We’ve been talking about food and gods in 1 Corinthians 8 in our current sermon series, about the connection between eating and worship. In Philippians 3 Paul warns about those who “walk as enemies of the cross of Christ” and it also has to do with an idolatrous relationship with repast.

"Their end is destruction, their god is their belly, and they glory on their shame, with minds set on earthly things" (verse 19).

The four phrases seem to work backward from the end. These men are occupied with physical things and so that’s where they get their standards. Earthly standards lead to an exchange between glory and shame. When shame gets taken for glory, self must be the god. And because we can’t ever successfully exchange God’s world for our imagined world, self-as-god ends in destruction, where the verse starts.

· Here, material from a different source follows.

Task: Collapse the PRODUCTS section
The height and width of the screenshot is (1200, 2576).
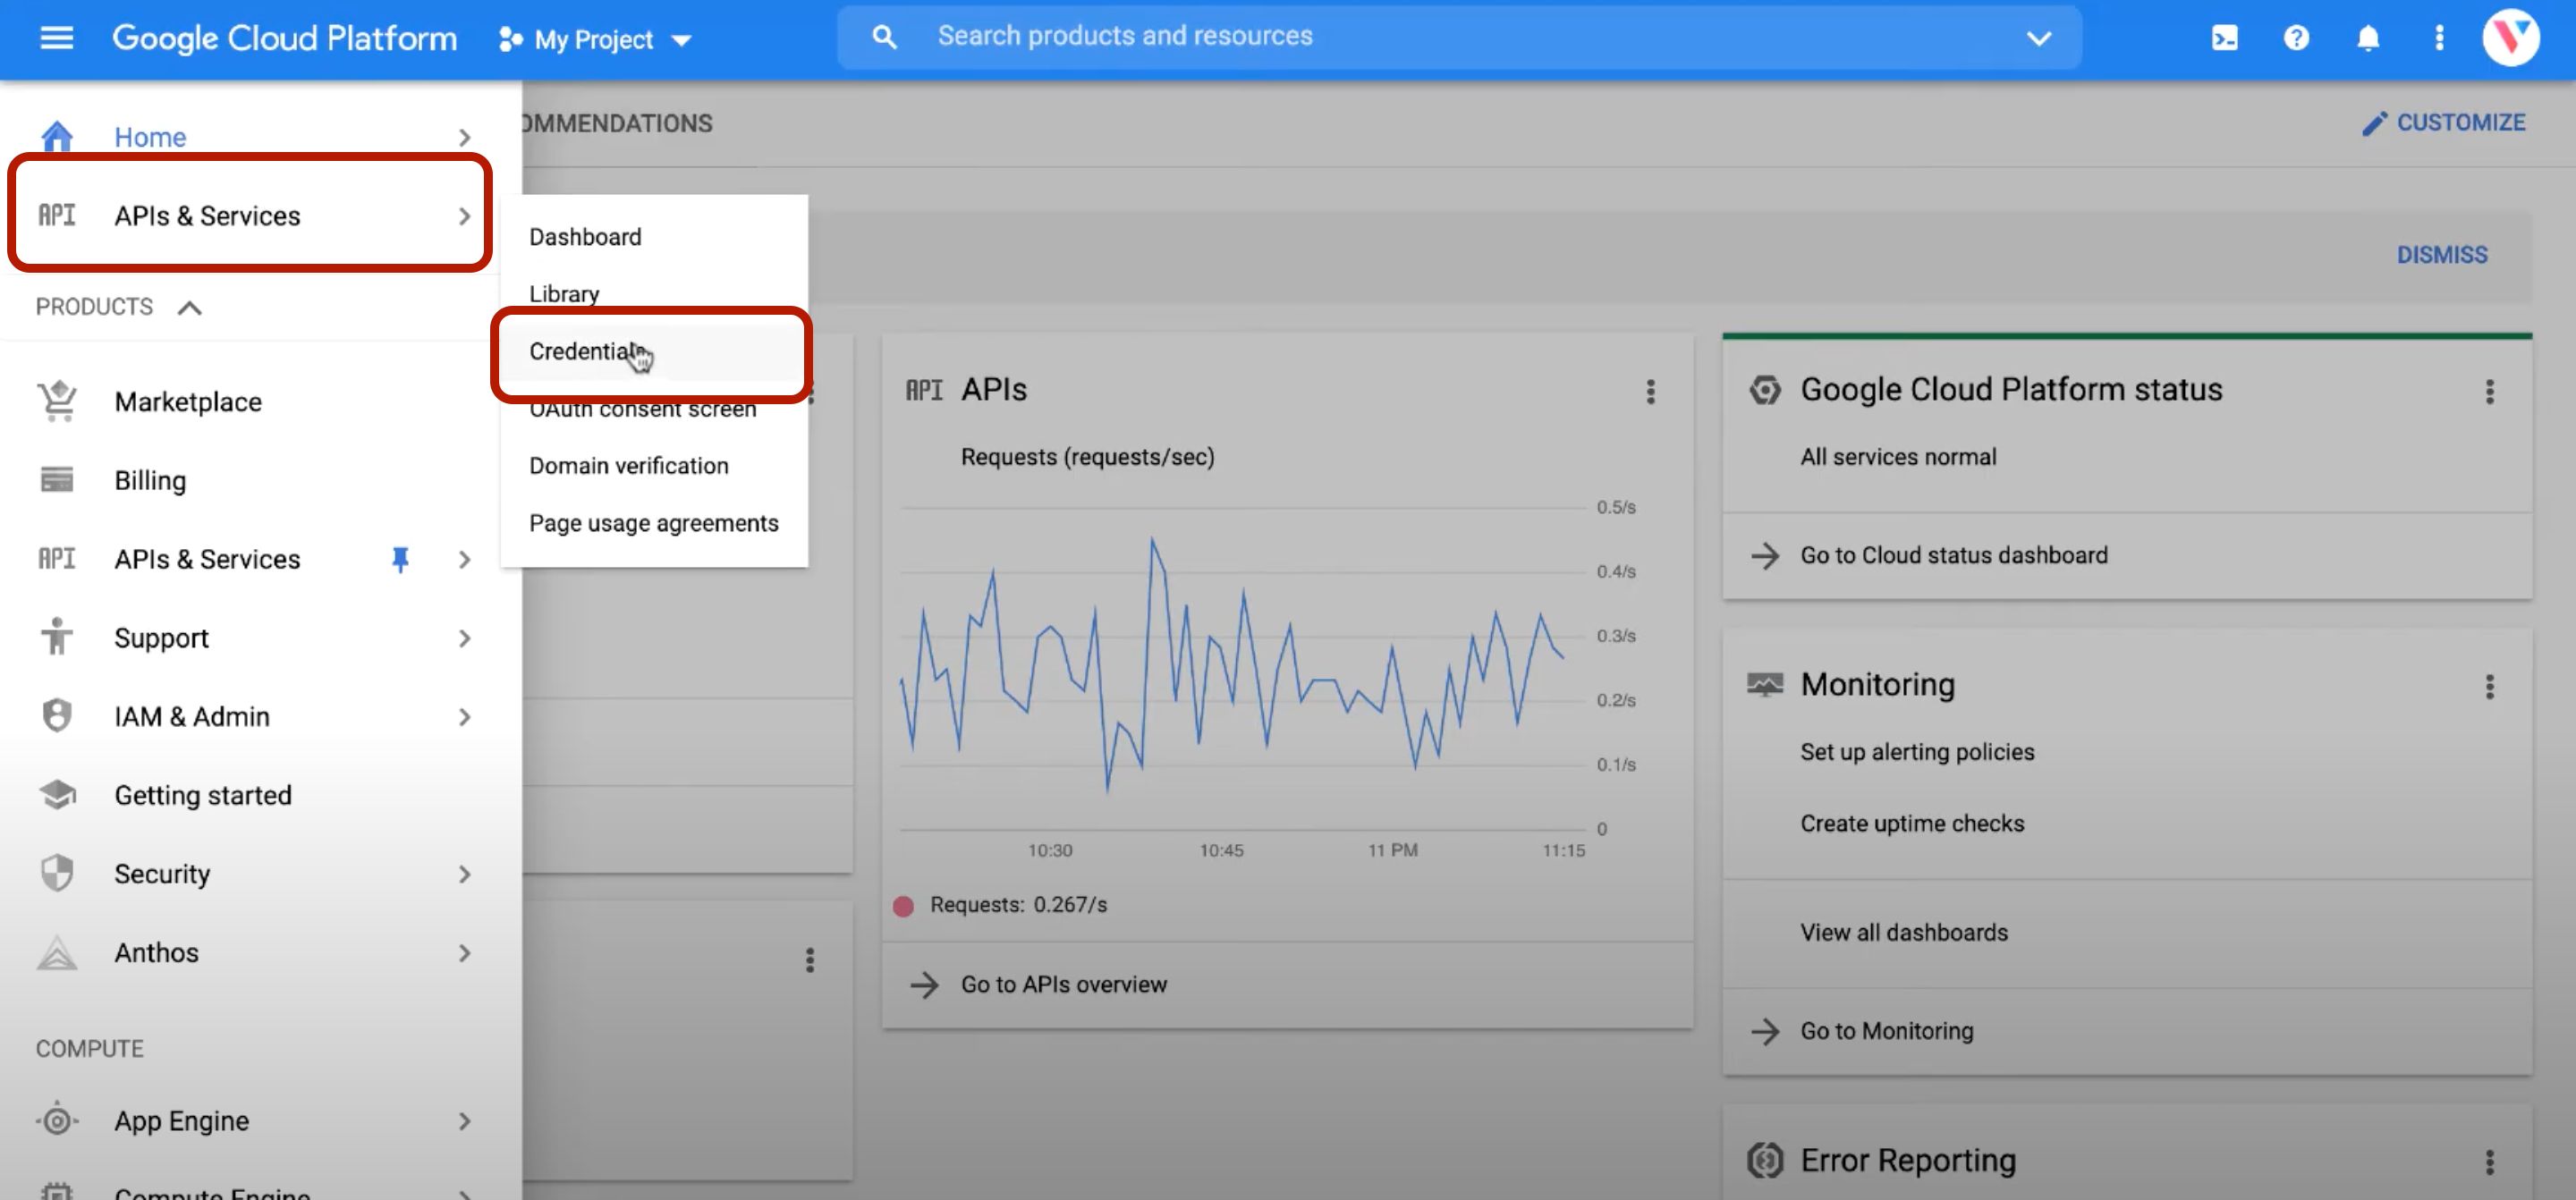Action: point(189,307)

“Their god is their belly” is quite a striking, almost crude sounding description. The comforts for self, the satisfactions for self, all serve self. Note that it doesn’t necessarily have to be a “fat belly” (Buddha-like) god, it could be a “free range only belly” god or a “flat belly” god; the focus is still on self. These are enemies of the cross which crucifies self.

Those who are, by contrast, friends of the cross, if we can call them that, are not defined by what they do or do not put in their bellies, they are defined by their bellies being servants of God rather than gods to be served. They are appropriately ashamed in their shame, and they anticipate the true glory when Christ transforms our “lowly” bodies “to be like his glorious body” (verse 20).

There is no neutrality. Either we will worship the Creator or something in creation. Our bellies will show shame or glory, not measured by girth but by gratitude.